Érase una vez un lugar del Universo donde el sol brillaba y, al amanecer, rebosaba de felicidad por comenzar un nuevo día, disfrutando cuan niño pequeño con su juguete preferido para esconderse cansado, al atardecer, por haber vivido un torrente de energía durante el día y en una perfecta convivencia con la lluvia, la nieve y el viento. Cuando el sol cerraba los ojos para renovar energías, llegado el ocaso, abatido de tantas risas daba vida a la luna, que con la protección de su aureola iluminaba en la oscuridad lagunas y valles sigilosamente.

El viento silbaba salvaje, las rocas, aunque molestas por la luz, se sostenían firmes ante la adversidad, los ríos se deslizaban provocando, en ocasiones, el espectro de colores que sostenía el arco iris sobre el que se dibujaba el pentagrama de notas musicales, el sol atardecía entre sus mares y valles, y los pajaritos rezagados, con sus polluelos, contemplaban el sol de cara dejando atrás las sombras, felices ante el brillo de la luz tan especial que les ofrecía el día en la parte sur de la isla.

Érase una vez un mágico lugar donde la tierra palpitaba y respiraba en forma de volcanes, donde a través de fumarolas y lava hirviente desahogaba su corazón, donde el latido de los geyser cada pocos minutos provocaba lágrimas de emoción.

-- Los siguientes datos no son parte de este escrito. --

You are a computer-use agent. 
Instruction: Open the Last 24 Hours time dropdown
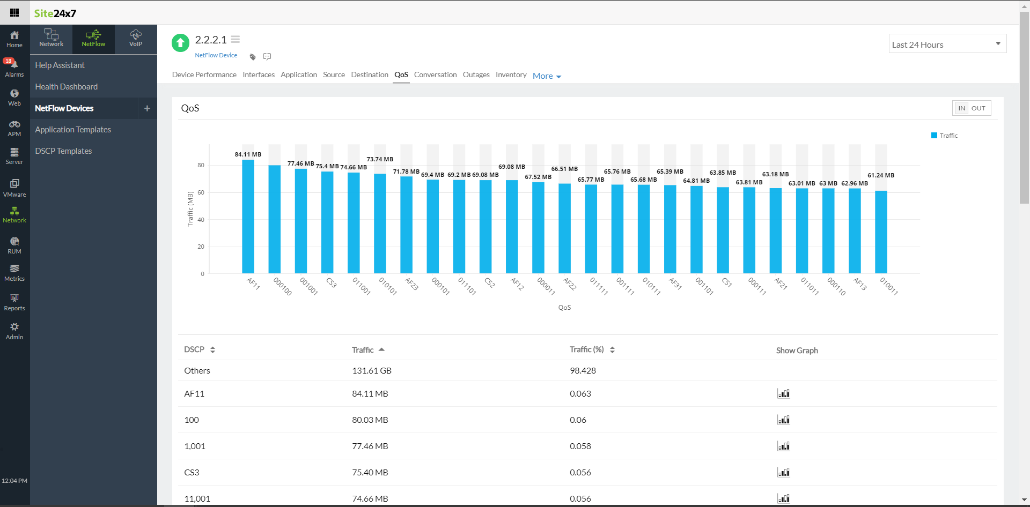point(947,44)
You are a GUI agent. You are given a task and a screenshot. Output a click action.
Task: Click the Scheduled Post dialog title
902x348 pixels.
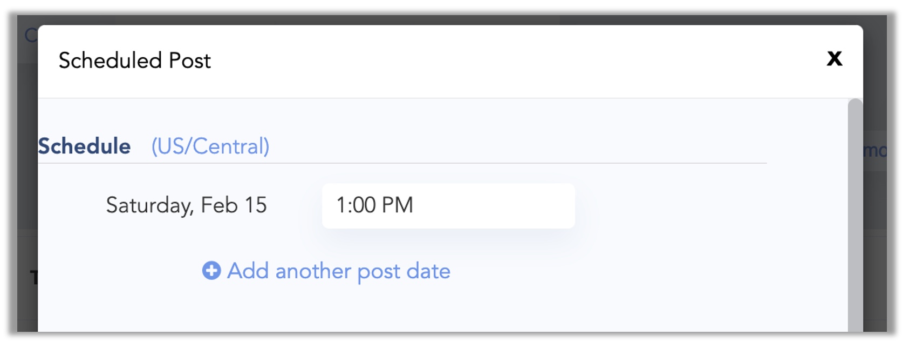click(x=135, y=61)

Un lugar vivo, donde existía una perfecta convergencia del crujir misterioso de la nieve helada, en una encrucijada con el fuego ardiente, que agarrando por bandera el amor, calmaba la frialdad del hielo.

Érase una vez un hermoso y bello lugar, un inolvidable lugar, donde todas las emociones convivían al mismo tiempo, donde los mejores regalos se llamaron “momentos”, de esos que no se compran, que si se buscan no se encuentran, de esos que se viven y se sienten, que son indescriptibles con palabras y se sienten con el corazón, de los que hacen sonreír mimetizándote con las sonrisas de las estrellas, te provocan escalofríos en la piel como el hielo al percibir los colores del viento,  te mantienen atenta ante la voz cariñosa de las montañas y despiertan lágrimas de emoción ante la banda sonora de imparables cascadas, momentos mágicos regalados por la fuerza imparable de la naturaleza, que de una forma tan gratuita me regaló Islandia.